Problem to solve ▸ Write out the Thirtysomething passage word for word, starting at "Nielsen ratings/broadcast history" and ending at "in Region 1.".

Selected extract ▸
──────────

Nielsen ratings/broadcast history

Home media
Shout! Factory (under license from MGM) has released all four seasons of Thirtysomething on DVD in Region 1.

Mill Creek Entertainment has rereleased the first season on DVD in two volumes. On January 18, 2011, it released Season One, Volume One, which contains the first 10 episodes of the season. Season One, Volume Two, which contains the remaining 11 episodes, was released on January 10, 2012.

In Region 2, Revelation Films released the first two seasons on DVD in the UK. Season 3 was briefly released in 2014, but was almost immediately withdrawn from sale for unspecified "contractual reasons" and has, to date, not been rereleased, nor has Season 4.

In Region 4, Shock Entertainment has released all 4 seasons on DVD in Australia.

Influences and cultural impact
Thirtysomething was influenced by the films Return of the Secaucus 7 (1980) and The Big Chill (1983). The show reflected the angst felt by baby boomers and yuppies in the United States during the 1980s, such as the changing expectations related to masculinity and femininity introduced during the era of second-wave feminism. It also introduced "a new kind of hour-long drama, a series that focused on the domestic and professional lives of a group of young urban professionals, a socio-economic category of increasing interest to the television industry [...] its stylistic and story-line innovations led critics to respect it for being 'as close to the level of an art form as weekly television ever gets,' as the New York Times put it." During its four-year run, Thirtysomething "attracted a cult audience of viewers who strongly identified with one or more of its eight central characters, a circle of friends living in Philadelphia." Even after its cancellation in 1991, it continued to influence television programming, "in everything from the look and sound of certain TV advertisements, to other series with feminine sensibilities and preoccupations with the transition from childhood to maturity (Sisters), to situation comedies about groups of friends who talk all the time (Seinfeld)."

──────────

Dataset extract ▸

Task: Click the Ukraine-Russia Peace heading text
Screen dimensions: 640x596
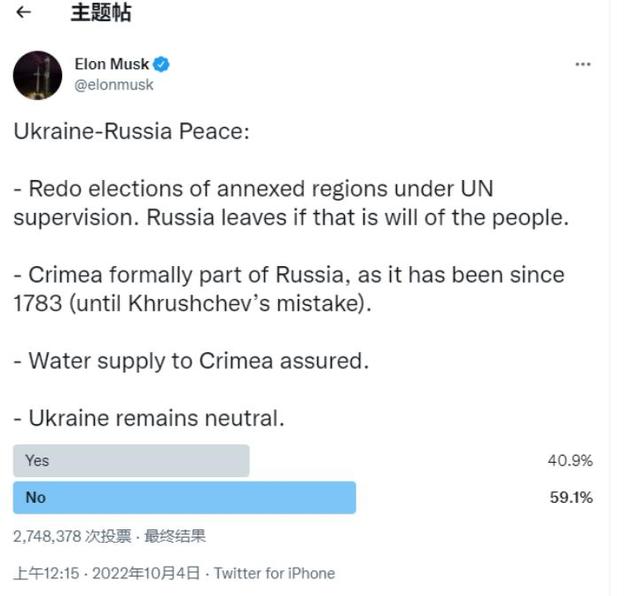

──────────

Response ▸
Nielsen ratings/broadcast history

Home media
Shout! Factory (under license from MGM) has released all four seasons of Thirtysomething on DVD in Region 1.